Water Being Pumped Into Tampa Bay Could Cause a Massive Algae Bloom
upstart writes in with an IRC submission:
Water being pumped into Tampa Bay could cause a massive algae bloom:
Millions of gallons of water laced with fertilizer ingredients are being pumped into Florida's Tampa Bay from a leaking reservoir at an abandoned phosphate plant at Piney Point. As the water spreads into the bay, it carries phosphorus and nitrogen-nutrients that under the right conditions can fuel dangerous algae blooms that can suffocate sea grass beds and kill fish, dolphins and manatees.
It's the kind of risk no one wants to see, but officials believed the other options were worse.
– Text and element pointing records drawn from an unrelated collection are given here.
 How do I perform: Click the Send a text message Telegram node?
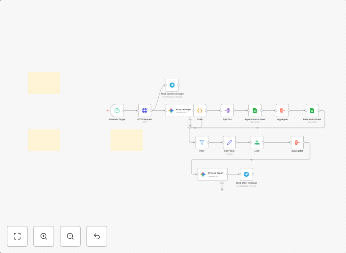click(x=246, y=174)
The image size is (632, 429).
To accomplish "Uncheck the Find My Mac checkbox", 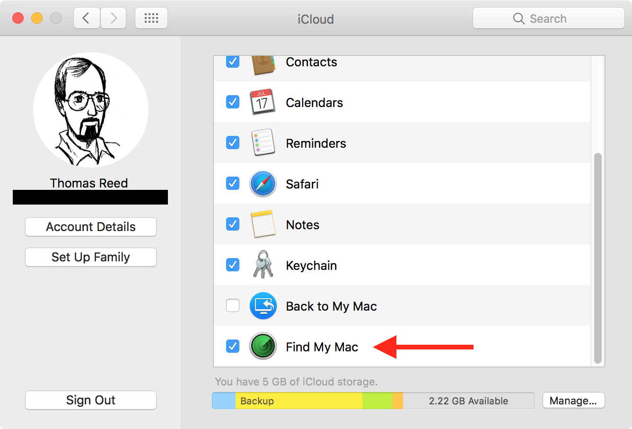I will click(x=233, y=347).
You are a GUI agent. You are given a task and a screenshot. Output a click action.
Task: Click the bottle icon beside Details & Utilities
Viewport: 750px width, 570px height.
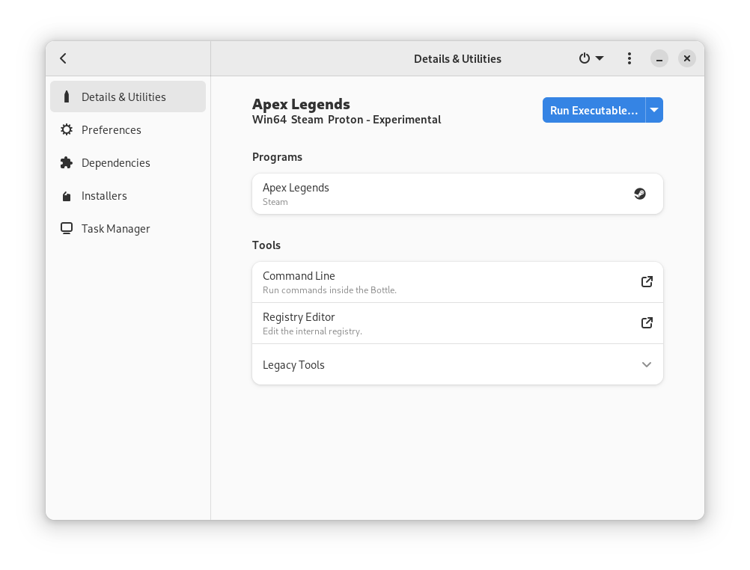[67, 97]
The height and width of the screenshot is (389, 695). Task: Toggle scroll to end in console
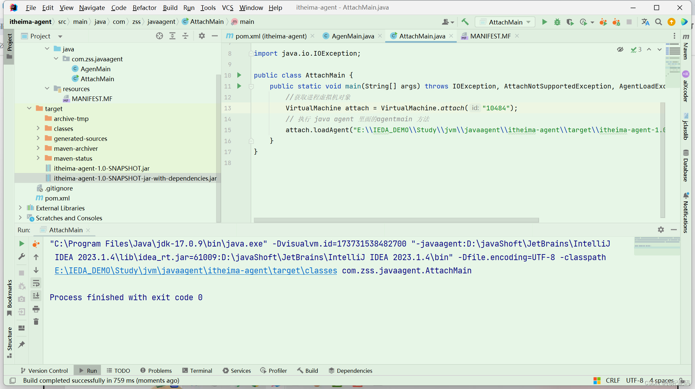pyautogui.click(x=36, y=296)
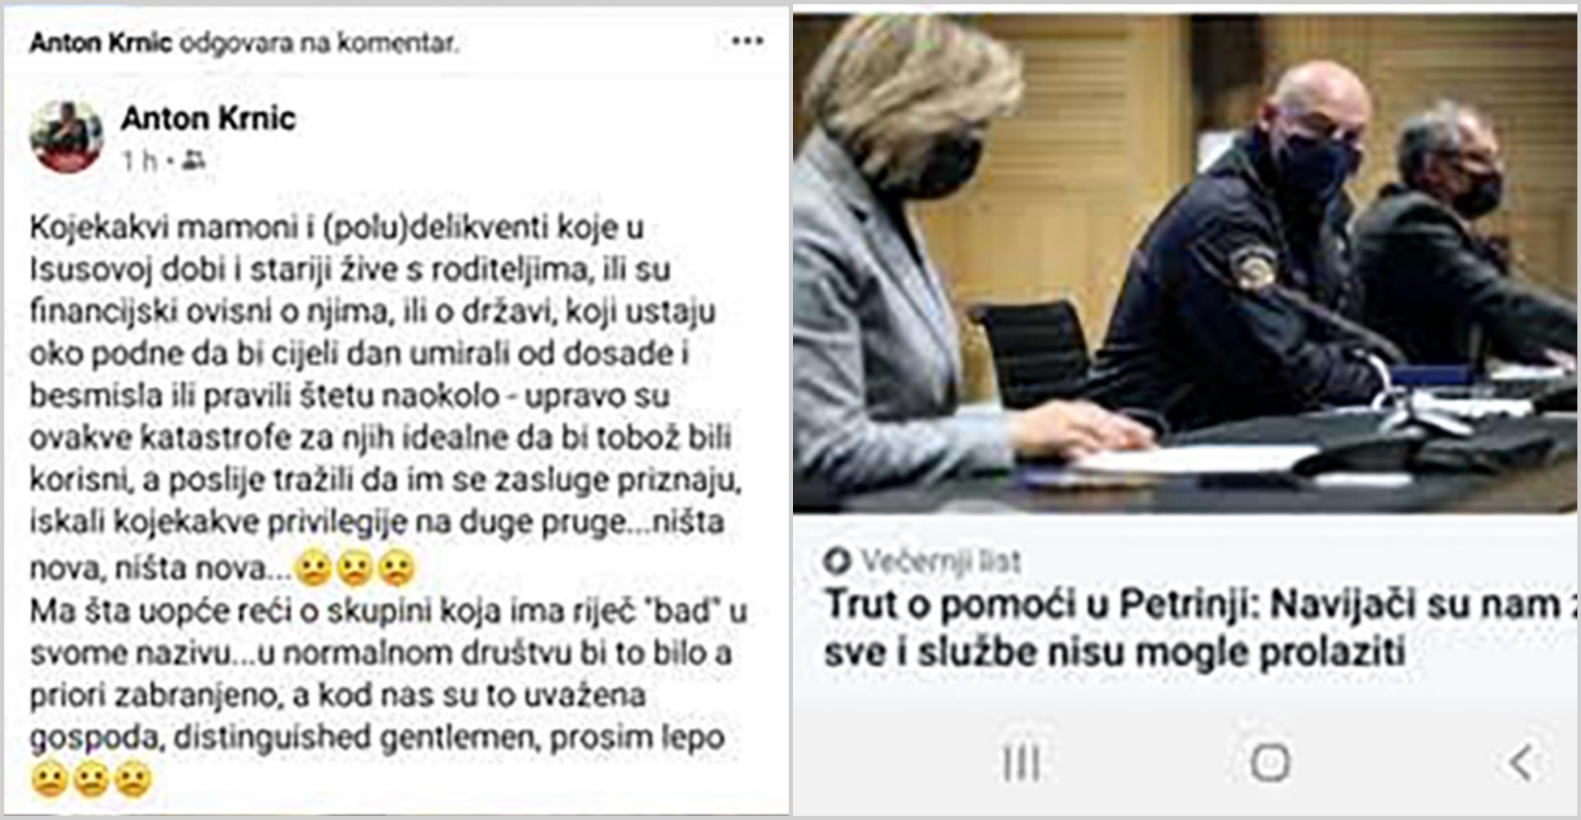Open the "1 h" post timestamp

pyautogui.click(x=139, y=160)
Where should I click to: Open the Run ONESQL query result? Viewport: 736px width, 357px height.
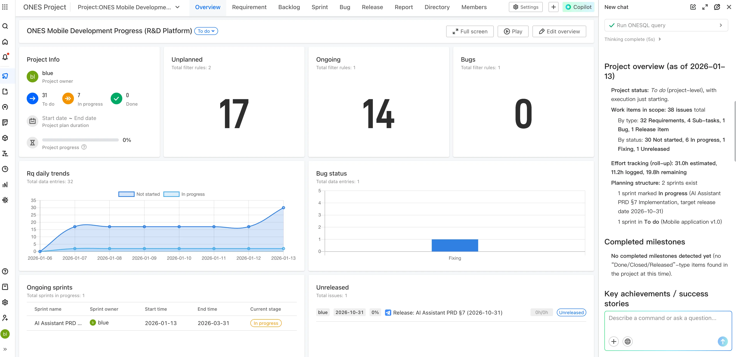point(666,25)
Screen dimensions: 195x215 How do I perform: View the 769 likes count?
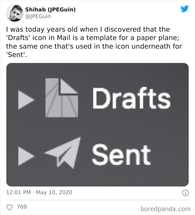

About 300 homes sit downstream from the 480-million-gallon reservoir, which began leaking in late March 2021. State officials determined that pumping out the water was the only way to prevent the reservoir's walls from collapsing. They decided the safest location for all that water would be out through Port Manatee and into the bay.
Journal References:
1.) Jeff C. Ho, Anna M. Michalak, Nima Pahlevan. Widespread global increase in intense lake phytoplankton blooms since the 1980s, Nature (DOI: 10.1038/s41586-019-1648-7)
2.) James W. Fourqurean, Carlos M. Duarte, Hilary Kennedy, et al. Seagrass ecosystems as a globally significant carbon stock, Nature Geoscience (DOI: 10.1038/ngeo1477)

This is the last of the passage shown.